2.2 Data description

We used data from 114 sample plots that were established in the Saihanba Forest Farm of northern China. Each sample plot was 0.09 ha square (30 × 30 m²). The stand density ranges from 225 to 1 845 tree·hm^-2 and the age distribution of stands ranges from 15 to 43 years. Within each plot, we measured every tree DBH (1.3 m above ground) ≥5 cm and height (H). According to the method of mean tree, one standard tree was selected for stem analysis in each sample plot. Comprehensive biomass and taper measurement datasets were collected from Larix principis-rupprechtii plantation by destructive sampling 114 trees. The stem was divided into 11 sections on the points of 0.00, 0.02, 0.04, 0.06, 0.08, 0.10, 0.15, 0.20, 0.30, 0.40, 0.50, 0.60, 0.70, 0.80, and 0.90 of relative tree height, and the diameters of all sections were measured (Zeng and Tang, 2011). In the field, the fresh weight of stem, branches and leaves was measured using the full weighing method. Moreover, samples of biomass components were selected, and their fresh weight was observed. All subsamples were oven-dried in the laboratory at 85°C until a constant weight was reached. We calculated the biomass of each component through its moisture content, and the biomass of the tree was obtained by summation. Summary statistics of the DBH, H, and biomass of different components are presented in Table 1.

TABLE 1

Table 1 Summary statistics of tree variable measurements for the Larix principis-rupprechtii plantation biomass dataset in the study area.

2.3 Variable exponent taper model

Taper functions describe the law of variation in the stem shape and provide the diameter at any point along the stem (Menéndez-Miguélez et al., 2014; Liang et al., 2022). Cushman et al. (2014) found that the DRH predicted by the variable exponential taper equation was highly sensitive to the theoretical value of allometric exponent and could improve the accuracy of prediction of the process model. In recent decades, numerous taper equations, including simple taper functions, polynomial equations or segmented polynomial equations, and variable exponent taper functions, have been developed to predict the stem form (Kozak, 1988; Kozak, 2004; Shahzad et al., 2020). Compared with simple taper functions and segmented taper functions, variable exponent taper equations are more effective because they are highly flexible at predicting the stem diameter with minimum local deviation at any given height from the ground (Bi, 2000; Sharma and Oderwald, 2001; Jiang et al., 2005; Corral-Rivas et al., 2007; Lumbres et al., 2017). In many different forms of variable exponential taper equations, different forms of Kozak’s taper equations have been proven to be suitable for most tree species and are highly accurate at making predictions (Klos et al., 2007; Fonweban et al., 2012; He et al., 2021). Therefore, three forms of Kozak’s variable exponential taper equations were selected for our study.
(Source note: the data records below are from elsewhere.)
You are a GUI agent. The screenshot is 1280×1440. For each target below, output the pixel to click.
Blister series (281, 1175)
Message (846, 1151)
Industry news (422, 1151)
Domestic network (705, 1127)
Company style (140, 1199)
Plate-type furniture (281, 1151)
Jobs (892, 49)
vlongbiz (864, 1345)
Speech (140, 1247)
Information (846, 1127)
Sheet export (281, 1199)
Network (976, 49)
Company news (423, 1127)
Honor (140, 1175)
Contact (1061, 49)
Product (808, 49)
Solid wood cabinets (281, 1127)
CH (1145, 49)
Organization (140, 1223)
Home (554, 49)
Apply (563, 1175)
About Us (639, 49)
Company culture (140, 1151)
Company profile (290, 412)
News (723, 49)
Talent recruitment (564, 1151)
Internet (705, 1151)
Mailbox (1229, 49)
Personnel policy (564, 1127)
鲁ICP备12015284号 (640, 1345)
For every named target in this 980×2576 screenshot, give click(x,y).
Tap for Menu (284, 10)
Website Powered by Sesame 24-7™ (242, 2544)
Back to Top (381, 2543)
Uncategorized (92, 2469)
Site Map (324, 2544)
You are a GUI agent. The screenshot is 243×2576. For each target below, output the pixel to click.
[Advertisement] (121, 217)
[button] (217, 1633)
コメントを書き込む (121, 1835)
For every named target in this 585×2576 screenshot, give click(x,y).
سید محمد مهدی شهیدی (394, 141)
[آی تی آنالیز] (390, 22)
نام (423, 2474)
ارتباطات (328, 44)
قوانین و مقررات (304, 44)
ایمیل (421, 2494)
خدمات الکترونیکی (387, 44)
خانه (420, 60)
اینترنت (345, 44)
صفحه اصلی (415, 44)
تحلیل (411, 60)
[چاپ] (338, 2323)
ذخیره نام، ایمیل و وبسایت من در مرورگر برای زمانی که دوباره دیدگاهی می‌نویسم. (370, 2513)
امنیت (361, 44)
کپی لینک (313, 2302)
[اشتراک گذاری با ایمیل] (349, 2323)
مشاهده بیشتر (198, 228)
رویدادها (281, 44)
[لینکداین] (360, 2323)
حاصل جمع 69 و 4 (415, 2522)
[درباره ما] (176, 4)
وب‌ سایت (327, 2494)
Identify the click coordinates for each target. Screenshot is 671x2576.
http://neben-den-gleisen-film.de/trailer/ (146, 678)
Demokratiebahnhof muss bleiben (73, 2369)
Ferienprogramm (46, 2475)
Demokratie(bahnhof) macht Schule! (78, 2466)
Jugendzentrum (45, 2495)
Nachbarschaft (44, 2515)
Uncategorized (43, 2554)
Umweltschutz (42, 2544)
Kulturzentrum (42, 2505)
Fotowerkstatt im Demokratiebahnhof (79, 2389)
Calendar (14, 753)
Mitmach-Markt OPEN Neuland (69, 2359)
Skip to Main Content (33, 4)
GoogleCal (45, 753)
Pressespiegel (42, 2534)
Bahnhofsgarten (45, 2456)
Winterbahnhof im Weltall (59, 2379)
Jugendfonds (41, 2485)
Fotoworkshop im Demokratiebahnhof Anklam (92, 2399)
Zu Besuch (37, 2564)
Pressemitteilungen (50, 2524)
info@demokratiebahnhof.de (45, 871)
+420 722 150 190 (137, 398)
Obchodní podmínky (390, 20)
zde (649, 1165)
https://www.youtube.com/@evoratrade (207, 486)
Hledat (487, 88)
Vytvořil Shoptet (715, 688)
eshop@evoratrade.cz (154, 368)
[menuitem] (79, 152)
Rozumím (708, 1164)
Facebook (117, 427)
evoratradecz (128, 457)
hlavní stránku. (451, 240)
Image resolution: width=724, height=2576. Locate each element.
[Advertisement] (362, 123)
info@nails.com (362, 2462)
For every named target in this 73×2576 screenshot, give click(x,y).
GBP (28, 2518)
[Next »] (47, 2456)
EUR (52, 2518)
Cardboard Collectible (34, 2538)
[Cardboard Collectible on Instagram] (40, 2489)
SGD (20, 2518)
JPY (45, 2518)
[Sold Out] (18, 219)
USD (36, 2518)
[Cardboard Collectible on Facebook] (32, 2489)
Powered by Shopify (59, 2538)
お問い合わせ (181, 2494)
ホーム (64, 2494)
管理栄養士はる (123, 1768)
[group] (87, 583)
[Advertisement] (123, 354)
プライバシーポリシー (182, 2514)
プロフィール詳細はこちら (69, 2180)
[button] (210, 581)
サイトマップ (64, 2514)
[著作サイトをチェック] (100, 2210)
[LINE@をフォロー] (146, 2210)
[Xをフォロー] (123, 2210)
The model form of Kozak (1988) is:

$\begin{array}{ll}d=b_{1}DB{H}^{b_2}{b}_{3}DBH{\left[\frac{1-\sqrt{T}}{1-\sqrt{0.01}}\right]}^{\left(b_4{T}^2{(\frac{1.3}{H})}^4+b_5\ln (T+0.01)+b_6\sqrt{T}+b_7{e}^T+b_8\frac{DBH}{H}\right)}& (1)\end{array}$

The model form of Kozak (2004) is:

$\begin{array}{ll}d=b_{1}DB{H}^{b_2}{\left[\frac{1-T^{1/4}}{1-{0.01}^{1/4}}\right]}^{\left(b_3+b_4(\frac{1}{e^{DBH/H}})+b_{5}DBH(\frac{1-T^{1/4}}{1-{0.01}^{1/4}})+b_6{(\frac{1-T^{1/4}}{1-{0.01}^{1/4}})}^{DBH/H}\right)}& (2)\end{array}$

The model form of Kozak (2004) is:

$\begin{array}{ll}d=b_{1}DB{H}^{b_2}{H}^{b_3}{\left[\frac{1-T^{\raisebox{1ex}{$1$}\!\left/ \!\raisebox{-1ex}{$3$}\right.}}{1-{\left(\frac{1.3}{H}\right)}^{\raisebox{1ex}{$1$}\!\left/ \!\raisebox{-1ex}{$3$}\right.}}\right]}^{b_4{T}^4+b_5(\frac{1}{e^{\raisebox{1ex}{$DBH$}\!\left/ \!\raisebox{-1ex}{$H$}\right.}})+b_6{\left[\frac{1-T^{\raisebox{1ex}{$1$}\!\left/ \!\raisebox{-1ex}{$3$}\right.}}{1-{\left(\frac{1.3}{H}\right)}^{\raisebox{1ex}{$1$}\!\left/ \!\raisebox{-1ex}{$3$}\right.}}\right]}^{0.1}+b_7\left(\frac{1}{DBH}\right)+b_8{H}^{1-T^{\raisebox{1ex}{$1$}\!\left/ \!\raisebox{-1ex}{$3$}\right.}}+b_9\left(\frac{1-T^{\raisebox{1ex}{$1$}\!\left/ \!\raisebox{-1ex}{$3$}\right.}}{1-{\left(\frac{1.3}{H}\right)}^{\raisebox{1ex}{$1$}\!\left/ \!\raisebox{-1ex}{$3$}\right.}}\right)}& (3)\end{array}$

Where d is the predicted diameter at h (cm); DBH is the diameter at breast height (cm); H is the tree total height (m); h is the height from the ground (m), and T=h/H, b_i are the estimated parameters. In equation 1, b₃ is a parameter related to DBH, and b₄ to b₈ are parameters related to DBH and tree height. In equation 2, b₃ is the intercept of the exponential part of the taper equation, and b₄ to b₆ are parameters related to DBH and tree height. In equation 3, b₃ is a parameter related to tree height, and b₄ to b₉ are parameters related to DBH and tree height.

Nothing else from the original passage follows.